Kevin Rudd has had a busy schedule of celebrations leading up to the tenth anniversary of his Apology to the Stolen Generations. It appears he is working hard to ensure the Apology is cemented at the centre of his political legacy.
Jenny Macklin, who served as Minister for Indigenous Affairs under Kevin Rudd, is making similar efforts.
In an extended essay in Meanjin literary magazine, and in and subsequent media appearances, Macklin gives us a blow by blow account of behind the scenes arguments and anxieties leading up to the big ‘Apology Day’ on 13 February 2008. Macklin reminds us that the Apology “was not inevitable". She casts herself and Rudd as brave fighters for Aboriginal rights, pushing back against racism of the Liberal party and in the electorate, to ensure the Apology took place.
Both politicians have also used their publicity to grandstand against the Liberal government, contrasting Turnbull’s rejection of the Uluru statement with their own, supposedly enlightened approach to Aboriginal affairs.
Macklin claims that her government was able to “combine symbolism and substance”, by taking measures to “address the shocking disadvantage suffered by Indigenous Australians” and “foster relationships with Aboriginal people based on mutual respect”.
The ugly truth however, is that Macklin and Rudd were central to the implementation of the Northern Territory Intervention, the most destructive and explicitly racist initiative in Aboriginal affairs since the days of segregation under the Protection regime.
"The ugly truth however, is that Macklin and Rudd were central to the implementation of the Northern Territory Intervention, the most destructive and explicitly racist initiative in Aboriginal affairs since the days of segregation under the Protection regime."
The Intervention led directly to a three-fold increase in forced child removal in the NT and further drove a massive wave of Indigenous child removal across the country.
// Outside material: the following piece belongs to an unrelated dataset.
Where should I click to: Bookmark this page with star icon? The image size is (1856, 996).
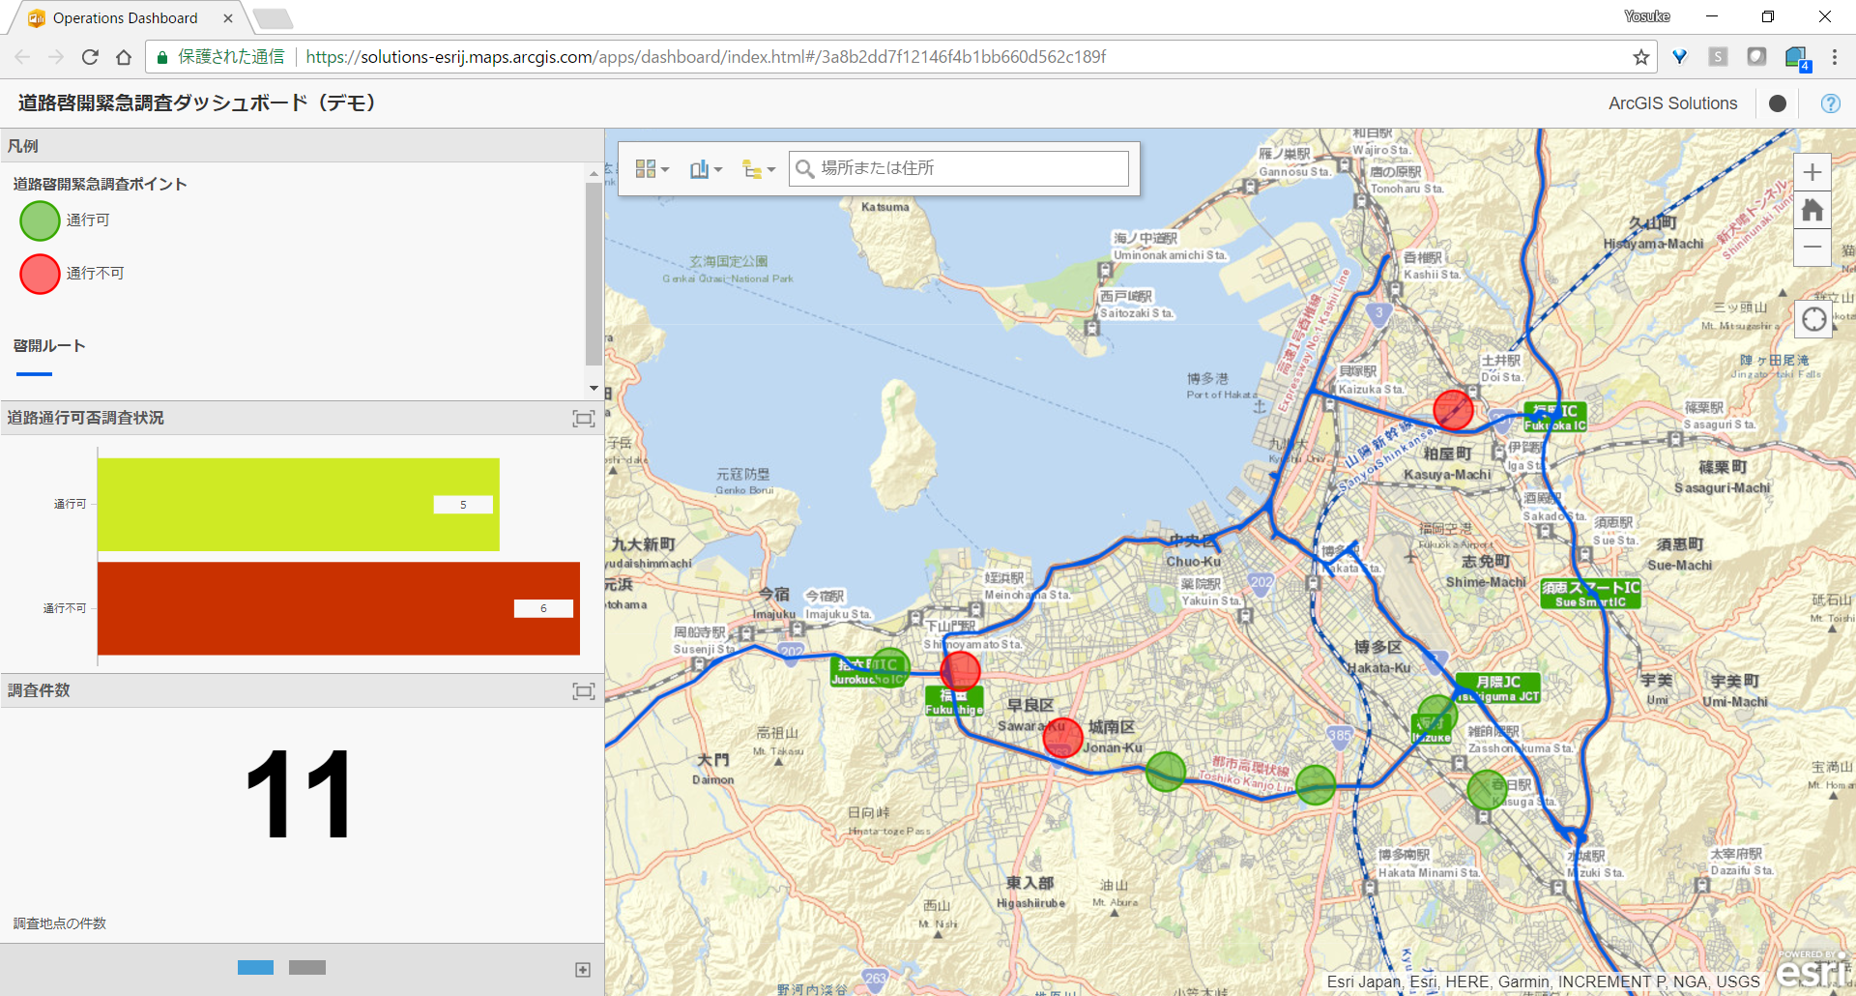coord(1640,57)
The Aboriginal children graphically tortured in Don Dale Detention Centre were removed from their families under this policy - this, in my view, is the real legacy of Macklin and Rudd.
Both politicians, along with the entire parliamentary Labor Party, voted in June 2007 to accept the Northern Territory Emergency Response Act (NTER), originally introduced by John Howard. This legislation suspended the Racial Discrimination Act, marking Aboriginal people as second-class citizens and bringing communities under Commonwealth control. Huge amounts of money flowed into the construction of new punitive bureaucracies to micromanage Aboriginal people. Income management, Government Business Managers, invasive police powers: surveillance and control on a scale not experienced since Protection era.
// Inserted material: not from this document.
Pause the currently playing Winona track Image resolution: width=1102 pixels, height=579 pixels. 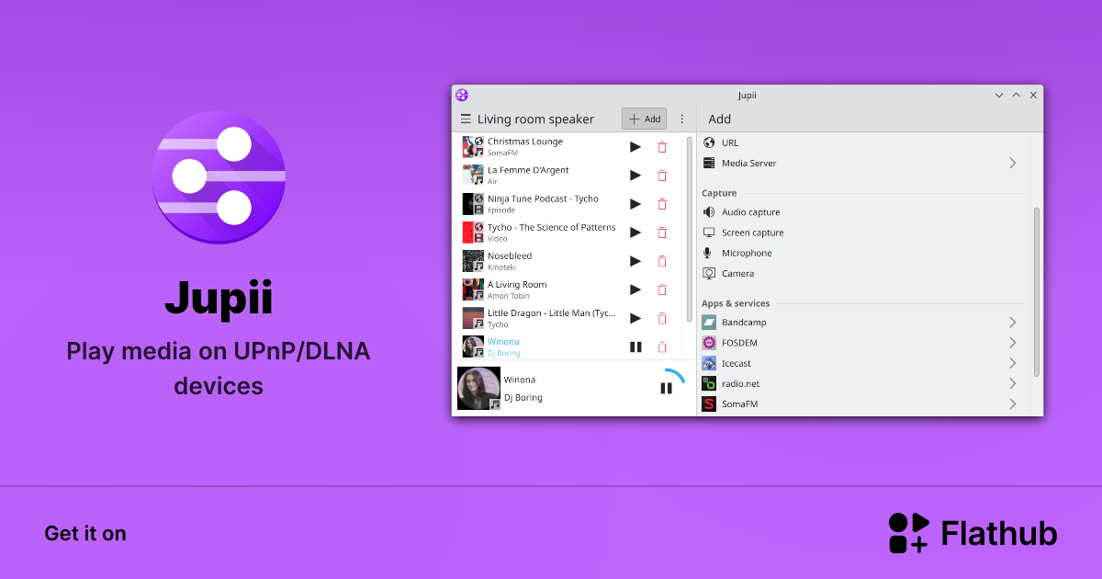coord(635,346)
When Rudd took office in November 2007, many Intervention measures had not yet been implemented. Labor became the face of the roll-out of the Intervention and Minister Macklin was one of its most enthusiastic champion. She assured Australia and an increasingly concerned United Nations, that Aboriginal people needed to be put under Commonwealth control for their own good. This would save the women and children from abuse.
By the time Macklin left office in 2013 rates of incarceration, child removal, unemployment and attempted suicide and self-harm had all increased dramatically in the NT. The NT Children’s Commission was reporting that “on the whole, the child wellbeing indicators in remote communities are getting worse” and shocking rates of family violence had not improved at all.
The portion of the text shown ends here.